Alexia que no tenía idea alguna de lo que, suponía,  era alemán, se preguntó cuál sería el significado de /soahsima/. La mujer no tardó demasiado en seguir explicando mientras comenzaban a pasear por las instalaciones.

– Se preguntará qué se esconde tras este concepto… Verá, el creador de esta empresa, el Doctor Gebauer, es un conocido investigador berlinés, doctor en Psicología de la conducta cerebral reptiliana y experto en Psiquiatría. El doctor, tras años de investigación y basándose en los tiempos de respuesta de conducción neuronal, decidió centrarse en el estudio de las emociones básicas, aquellas que vienen provocadas por la parte irracional del cerebro, las que no somos capaces de procesar antes de ponerlas en marcha por decirlo de algún modo, ¿me sigue?-.

Alexia empezaba a estar asustada, no le gustaban los psiquiatras y mucho menos los psicólogos y aquellas instalaciones de un blanco roto le recordaban demasiado a lo que en las series y películas solía corresponderse a manicomios o centros de rehabilitación de gente muy chunga. Siendo optimista todo tenía aire de clínica.

Alexia se fijó en Mina que le miraba extrañada, con los labios fruncidos y se dio cuenta de que esperaba una respuesta.

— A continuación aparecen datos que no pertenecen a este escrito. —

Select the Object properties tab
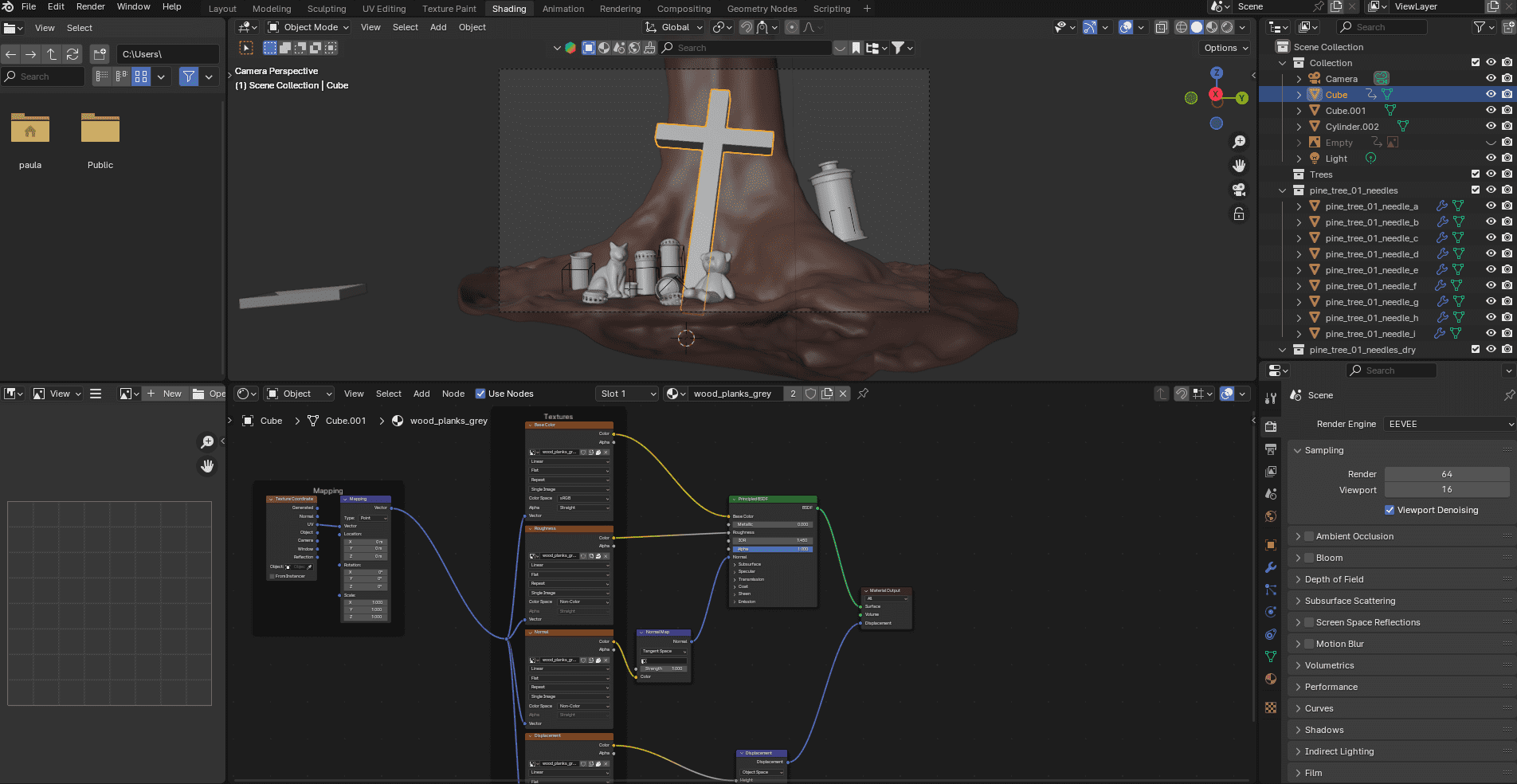The height and width of the screenshot is (784, 1517). [x=1271, y=545]
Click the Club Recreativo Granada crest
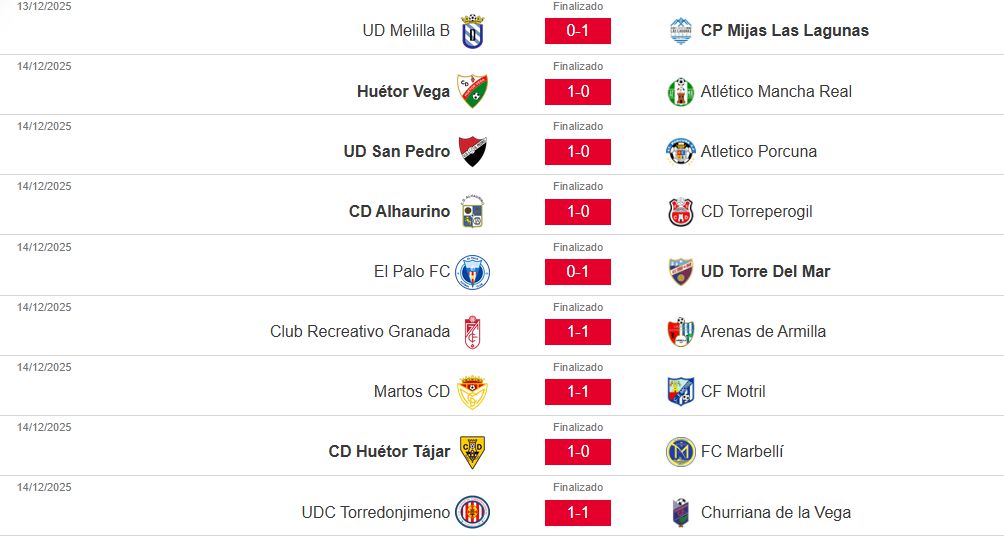The image size is (1004, 547). tap(472, 332)
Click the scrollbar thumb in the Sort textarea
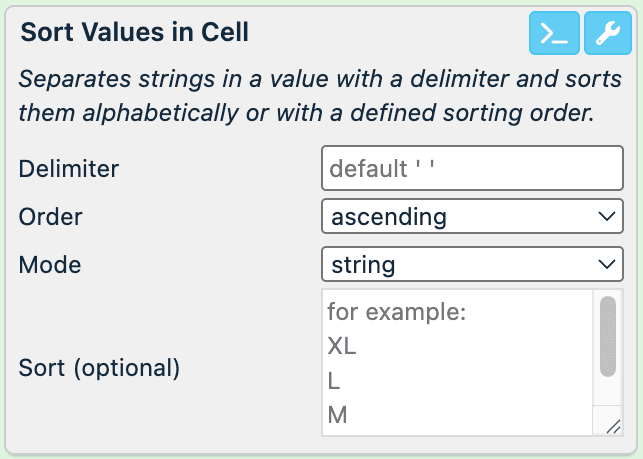The width and height of the screenshot is (643, 459). (607, 336)
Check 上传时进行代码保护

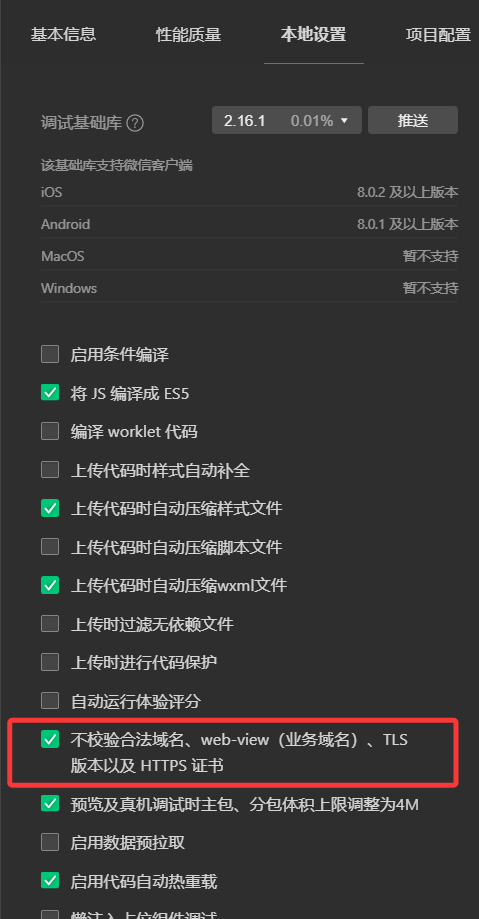pos(50,662)
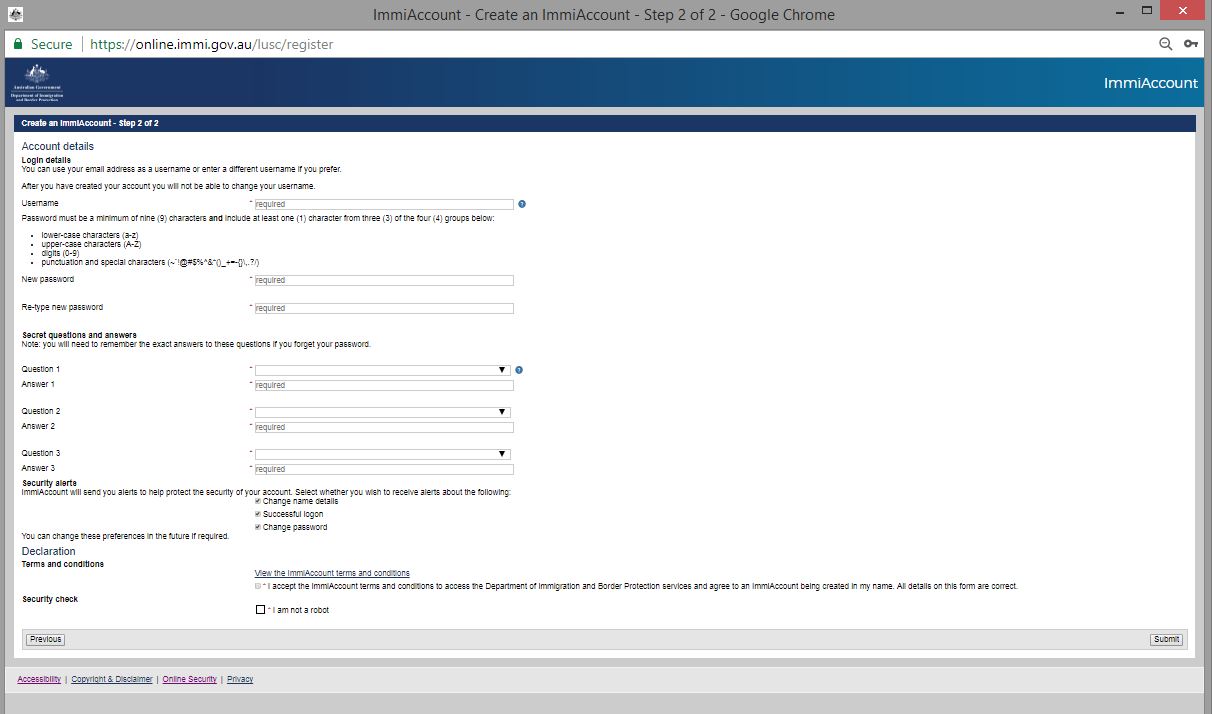
Task: Open the Privacy footer link
Action: [240, 679]
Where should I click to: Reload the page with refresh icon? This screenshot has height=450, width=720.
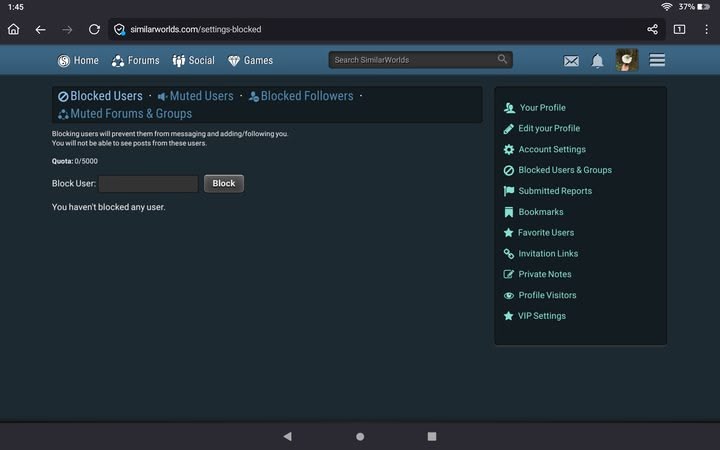pos(94,30)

-Eh, esto, sí, sí, claro, continúe-.

– Bien, pues como le iba contando, de todas las emociones básicas decidió desentrañar una de ellas, la ira. Estudió su mecanismo durante mucho tiempo y se dio cuenta de que muchos de sus pacientes necesitaban un espacio para poder expresarla, un espacio que por aquel entonces no existía. Y eso es lo que ofrecemos aquí. Ofrecemos un espacio en el que las personas, de forma puntual, puedan expresar su ira sin miedo a represalias o a poder ser considerados “peligro público”-.

Aquello sonaba raro… Y peligroso. Pero pagaban bien y no eran muchas horas.

– Entonces, el significado exacto de Zornzimmer, ¿cuál es?- Pregunto Alexia a Mina.

– ¿No es evidente? Habitación de la ira. Pero hemos querido conservar el nombre original porque le da un toque más chic y porque “habitación de la ira” suena a peli de terror.-

-La verdad es que un poco sí-, admitió Alexia.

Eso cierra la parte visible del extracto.